Figure 4. Lack of protection is attributable to reversion of iTregs to a proinflammatory phenotype in vivo.

(A-E) Lethally irradiated Balb/c mice (n=12) were transplanted with 8 × 10⁶ B6.PL (Thy1.1) BM and spleen cells (adjusted to yield a dose of 0.6 × 10⁶ αβ T cells) with 0.6 × 10⁶ iTregs (Thy1.2).
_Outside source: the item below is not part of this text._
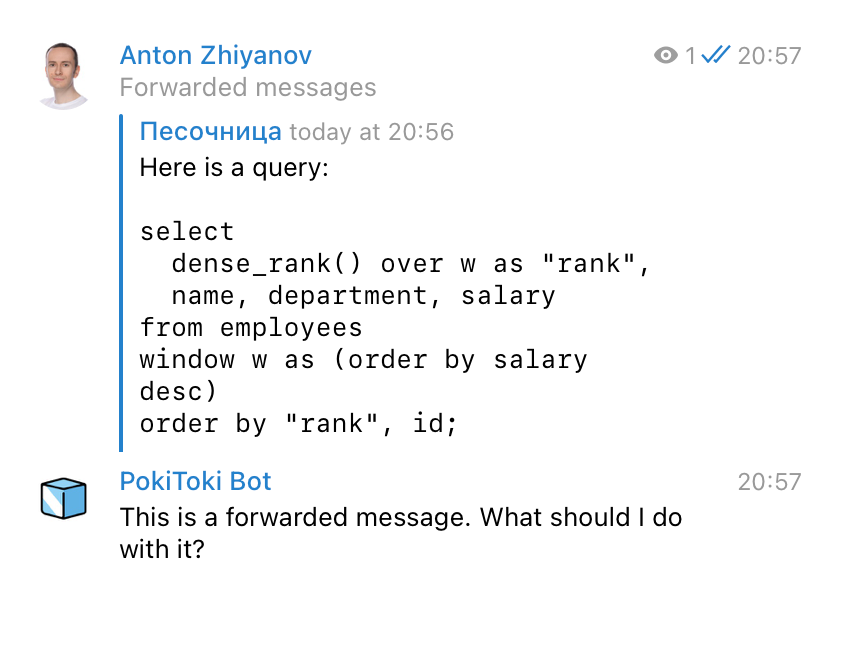The height and width of the screenshot is (650, 850).
Task: Open the PokiToki Bot sender name
Action: pyautogui.click(x=195, y=481)
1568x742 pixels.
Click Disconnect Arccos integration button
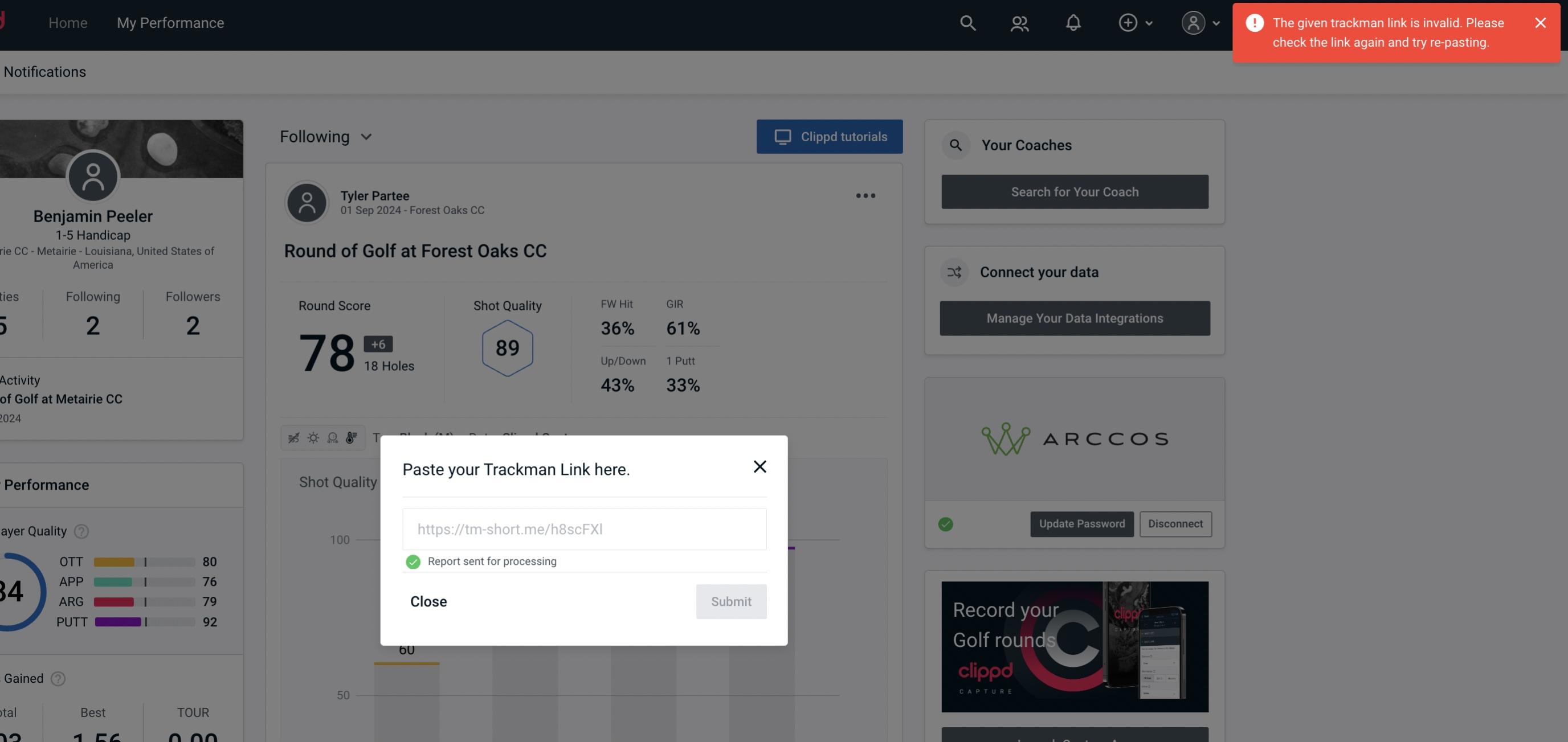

Spleen, liver, lung, and pooled colon samples were analyzed for Thy1.2⁺ cells to determine EGFP expression. (A) Representative dot plots gated on CD4⁺ T cells depicting the percentage of Thy1.2⁺ H-2K^b+ cells that expressed EGFP 10 days after transplantation. (B,C) The relative percentage of CD4⁺ Thy1.2⁺ EGFP⁻ cells is shown in B, and the absolute number of EGFP⁺ and EGFP⁻ cells in the specified tissue sites is depicted in C. Data are presented as the mean ± SEM and are the cumulative results of three independent experiments. (D) Representative dot plots and (E) percentages of CD4⁺Thy1.2⁺EGFP⁻ cells that secreted IFN-γ or IL-17A as determined by intracellular cytokine staining. (F) Lethally irradiated Balb/c mice were transplanted with B6.PL BM, B6.PL spleen cells (adjusted to yield a dose of 0.6 × 10⁶ αβ T cells) and 1.8 × 10⁴ B6 Thy1.2⁺ CD4⁺ EGFP⁻ cells. Representative dot plots gated on CD4⁺ T cells showing Thy1.2⁺ expressing cells in the spleen, liver, lung, and colon from animals 10 days after transplantation. Statistics: * p<0.05, **p<0.01.